Growing Queue Backlog

Symptoms:

  • messaging_queue_depth increasing over time
  • messaging_consumer_lag_seconds increasing
  • messaging_consumer_saturation near 1.0

Diagnosis:

# Check if production rate exceeds consumption rate
sum(rate(messaging_messages_processed_total[5m])) < sum(rate(messages_enqueued[5m]))

# Check processing latency trend
histogram_quantile(0.95, sum(rate(messaging_processing_duration_seconds_bucket[5m])) by (le))

Solutions:

  1. Scale consumers (increase messaging_active_consumers)
  2. Optimize processing (reduce latency)
  3. Implement priority queueing
  4. Add rate limiting at enqueue

High Consumer Lag

Symptoms:

  • messaging_consumer_lag_seconds > 300 (5 minutes)
  • Queue depth stable but lag increasing

Diagnosis:

# Time to catch up at current rate
messaging_queue_depth / sum(rate(messaging_messages_processed_total{status="success"}[5m]))

Solutions:

  1. Increase consumer count
  2. Reduce processing time per message
  3. Implement batch processing
  4. Scale horizontally (multiple queue instances)

Consumer Saturation

Symptoms:

  • messaging_consumer_saturation > 0.85
  • Wait times increasing

Diagnosis:

# Check wait time trend
histogram_quantile(0.95, sum(rate(messaging_wait_time_seconds_bucket[5m])) by (le))

Solutions:

  1. Add more consumers
  2. Increase consumer parallelism
  3. Implement async processing

High Error Rate

Symptoms:

  • messaging_messages_failed_total increasing
  • Error rate gauge > 5%

Diagnosis:

# Error breakdown by type
sum by (error_type) (messaging_messages_failed_total)

Solutions:

  1. Check error types in failures panel
  2. Fix common error patterns
  3. Implement circuit breaker for failing services
  4. Add retry with exponential backoff

High Retry Rate

Symptoms:

  • messaging_retries_total increasing rapidly
  • Retry rate > 0.1 retries/message

Diagnosis:

# Retries per successful message
sum(rate(messaging_retries_total[5m])) / sum(rate(messaging_messages_processed_total{status="success"}[5m]))

Solutions:

  1. Identify root cause of failures
  2. Implement dead letter queue
  3. Add backoff strategy
  4. Limit max retry attempts

Implementation

The queue metrics are implemented in docker/patches/metrics_exporter.py:

class QueueMetricsExporter:
    """Manages queue processing metrics."""

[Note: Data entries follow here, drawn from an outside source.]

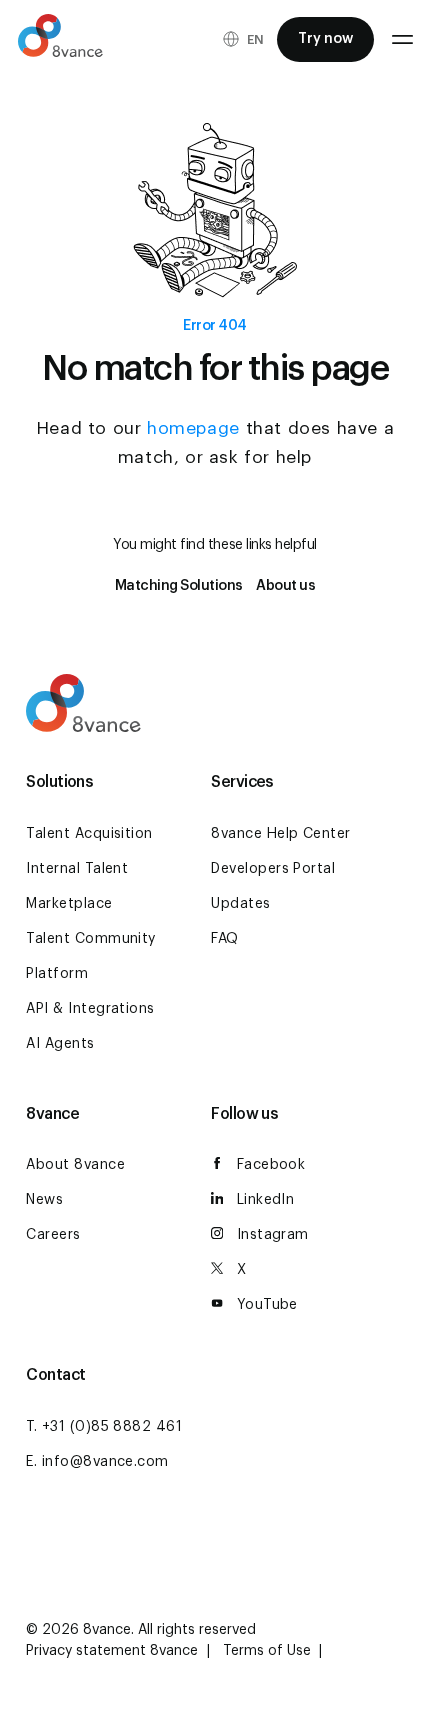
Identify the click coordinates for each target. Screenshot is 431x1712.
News (44, 1200)
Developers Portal (273, 869)
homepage (193, 428)
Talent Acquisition (89, 834)
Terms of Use (269, 1651)
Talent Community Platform (91, 956)
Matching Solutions (179, 586)
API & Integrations (90, 1009)
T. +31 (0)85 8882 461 (104, 1427)
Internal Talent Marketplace (77, 886)
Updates (240, 904)
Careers (53, 1235)
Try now (325, 39)
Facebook (271, 1165)
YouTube (267, 1305)
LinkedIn (266, 1200)
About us (285, 586)
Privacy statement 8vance (114, 1651)
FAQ (224, 939)
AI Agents (60, 1044)
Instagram (273, 1235)
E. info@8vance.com (97, 1462)
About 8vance (75, 1165)
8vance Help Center (281, 834)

    def record_enqueue(queue_name, priority)
    def record_dequeue(queue_name)
    def record_processing_complete(queue_name, duration, success, error_type)
    def record_retry(queue_name)
    def update_queue_depth(queue_name, depth, priority)
    def update_consumer_metrics(queue_name, active, saturation, lag_seconds)

Thread safety: All state modifications use locks.

Graceful degradation: Methods do nothing if metrics are disabled.